What the task asks | In the listing that follows, find the line with "You are a computer-use agent. The", then copy exactly from it through the line with "The height and width of the screenshot is (502, 715).", leaving out every picture.

Given data |
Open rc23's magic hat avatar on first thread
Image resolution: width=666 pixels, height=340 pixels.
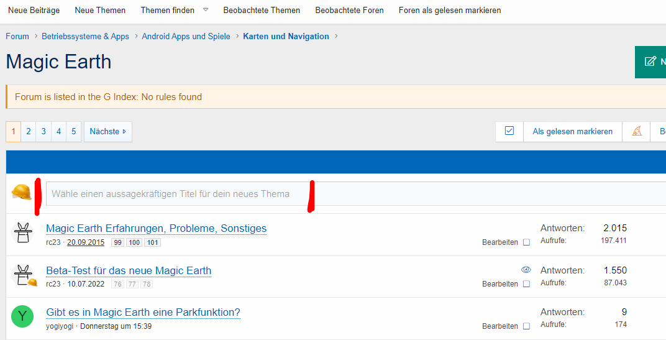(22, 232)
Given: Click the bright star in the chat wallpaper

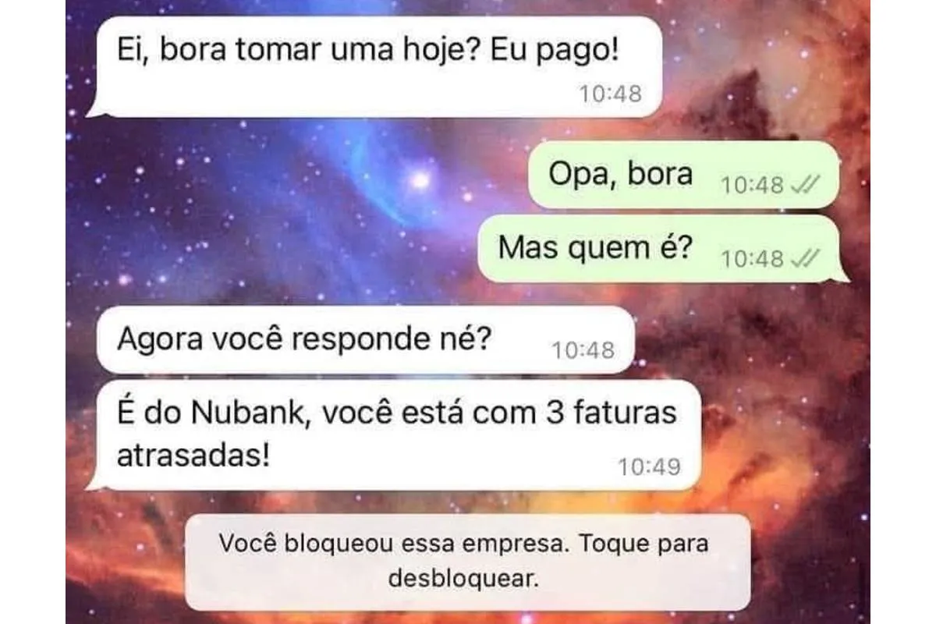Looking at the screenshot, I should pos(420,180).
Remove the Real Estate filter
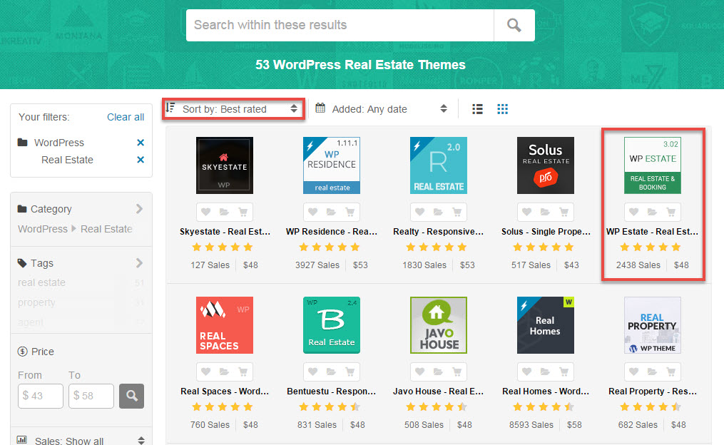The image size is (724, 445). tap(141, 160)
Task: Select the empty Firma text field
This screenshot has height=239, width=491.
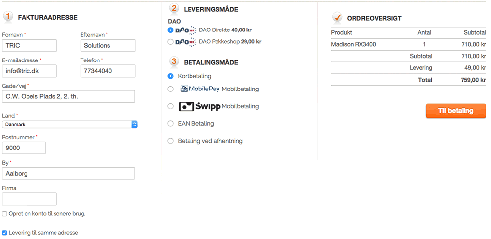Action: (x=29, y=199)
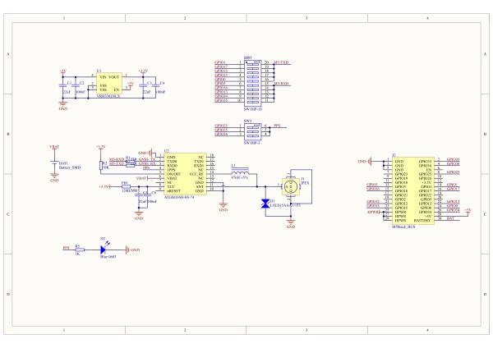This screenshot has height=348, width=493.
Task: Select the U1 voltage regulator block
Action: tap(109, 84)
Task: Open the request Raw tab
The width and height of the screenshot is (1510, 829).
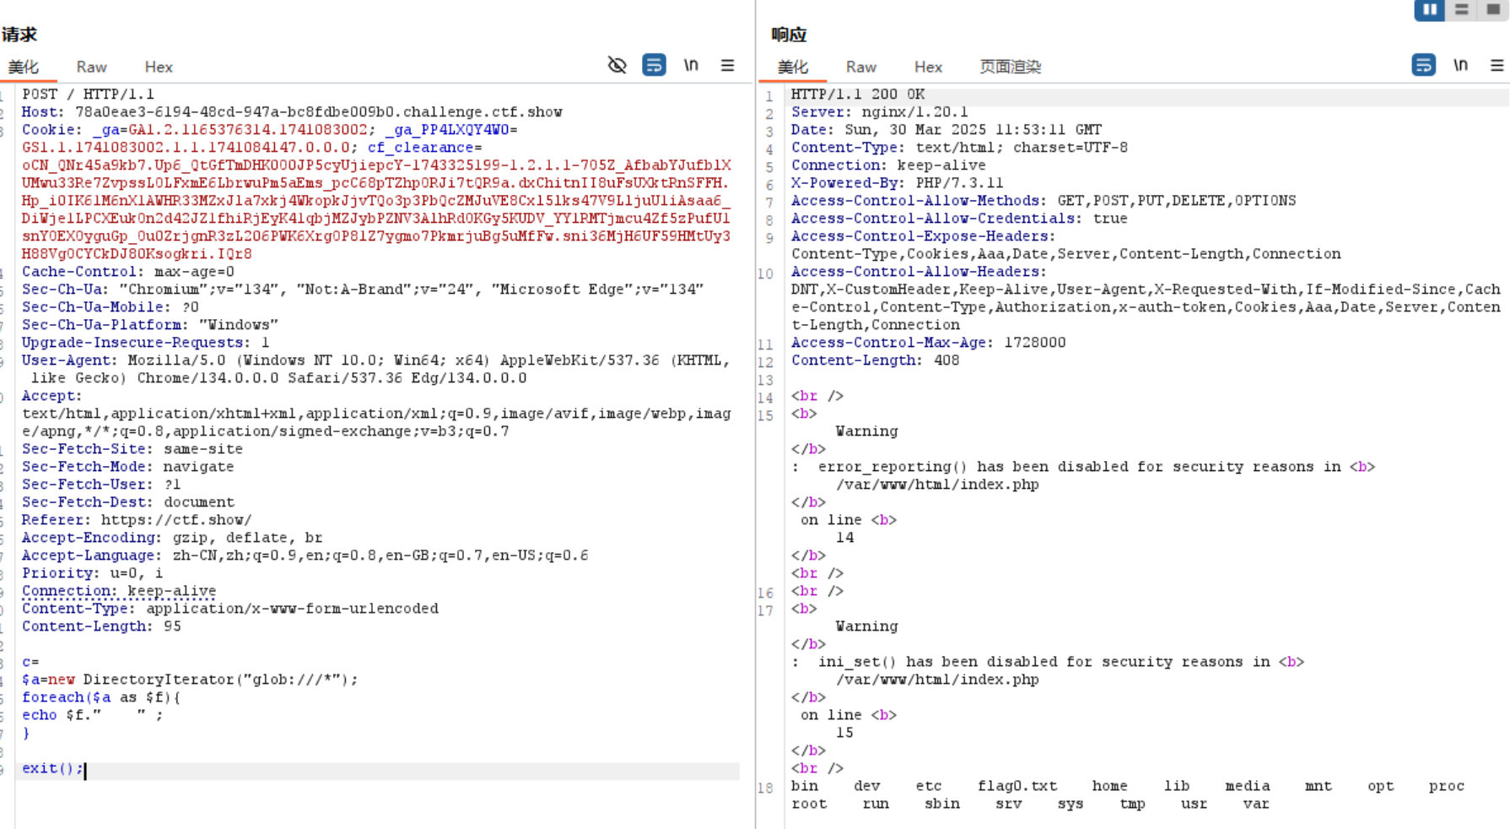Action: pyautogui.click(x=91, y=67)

* * *

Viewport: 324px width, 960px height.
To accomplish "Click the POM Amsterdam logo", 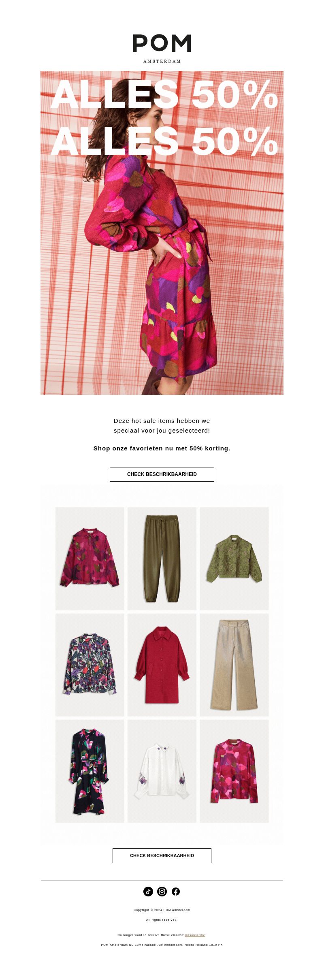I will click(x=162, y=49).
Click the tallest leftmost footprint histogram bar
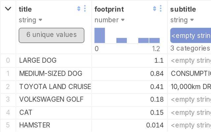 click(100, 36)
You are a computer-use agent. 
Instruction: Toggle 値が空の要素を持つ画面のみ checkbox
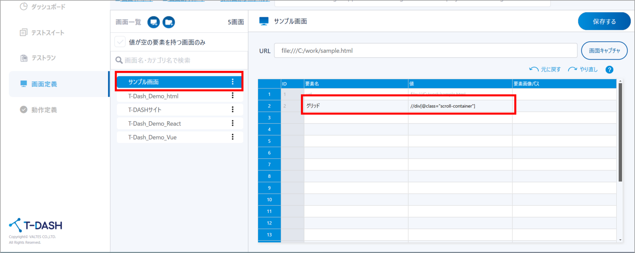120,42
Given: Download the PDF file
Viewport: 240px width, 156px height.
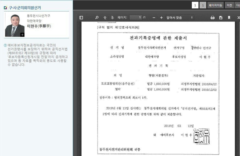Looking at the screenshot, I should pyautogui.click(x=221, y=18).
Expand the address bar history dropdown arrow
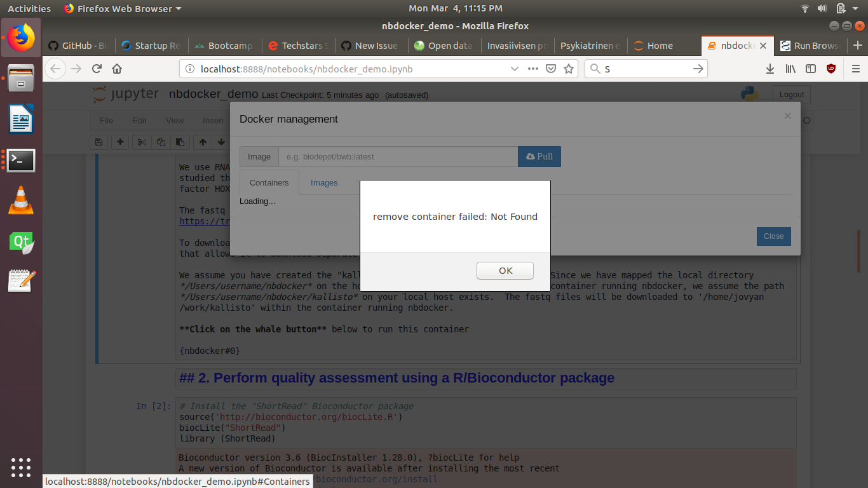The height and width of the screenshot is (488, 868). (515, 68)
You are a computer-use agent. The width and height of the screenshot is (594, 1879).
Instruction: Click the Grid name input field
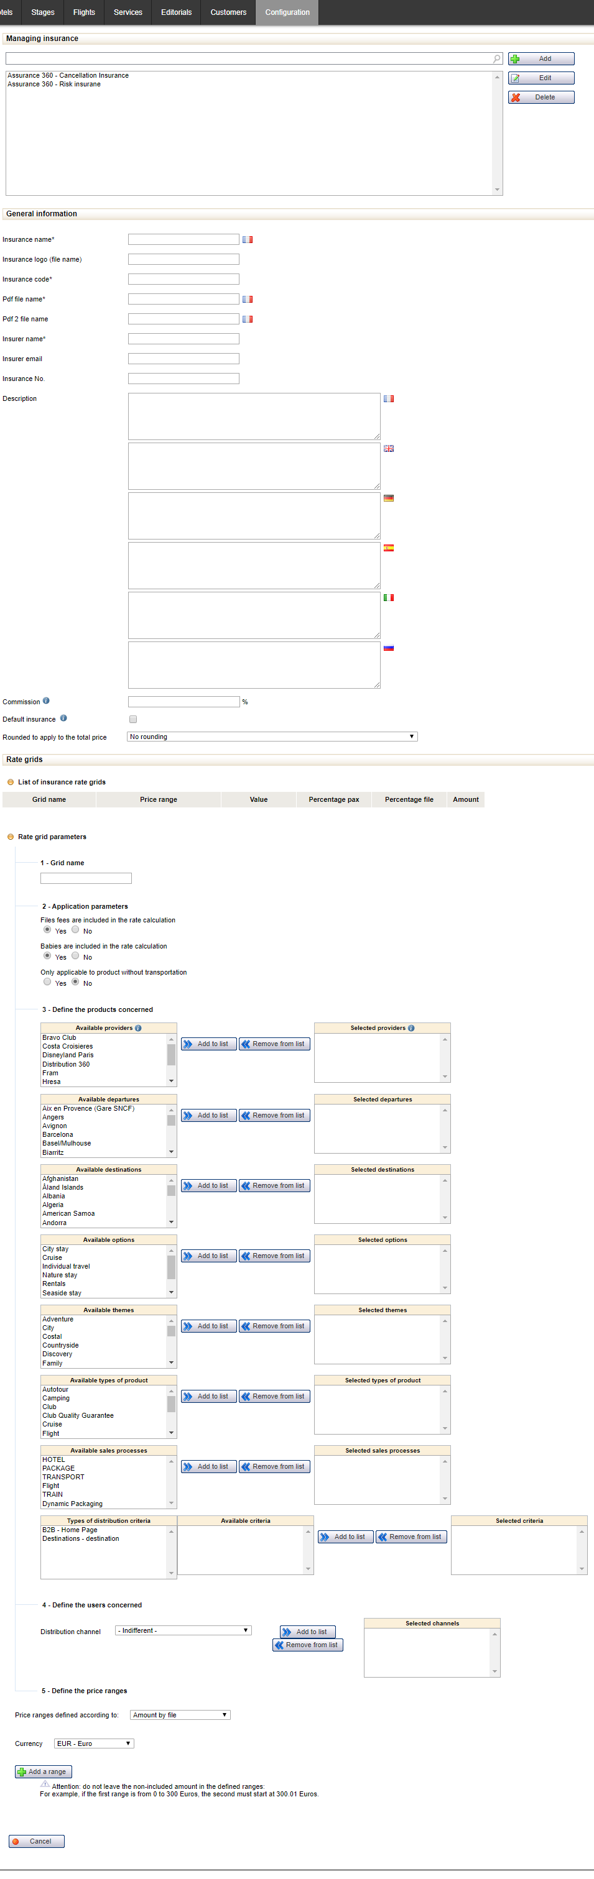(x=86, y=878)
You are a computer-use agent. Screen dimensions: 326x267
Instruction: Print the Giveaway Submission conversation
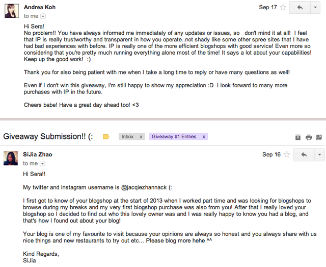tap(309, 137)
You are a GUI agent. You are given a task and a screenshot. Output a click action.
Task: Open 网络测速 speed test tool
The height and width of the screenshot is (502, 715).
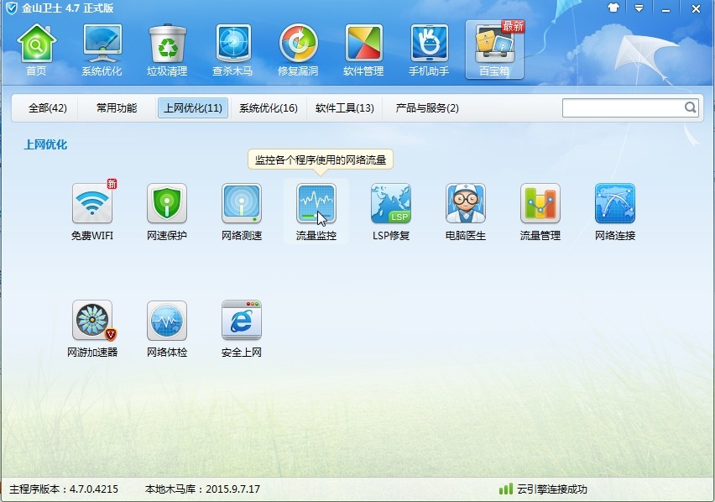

Completed exercise |
You are a computer-use agent. The width and height of the screenshot is (594, 1879).
Instruction: Click the Grid name input field
(x=86, y=878)
You are a computer-use agent. Screen dimensions: 326x267
Instruction: Print the Giveaway Submission conversation
tap(309, 137)
You are a GUI agent. You are given a task and a screenshot. Output a click action.
Task: Open 网络测速 speed test tool
The height and width of the screenshot is (502, 715).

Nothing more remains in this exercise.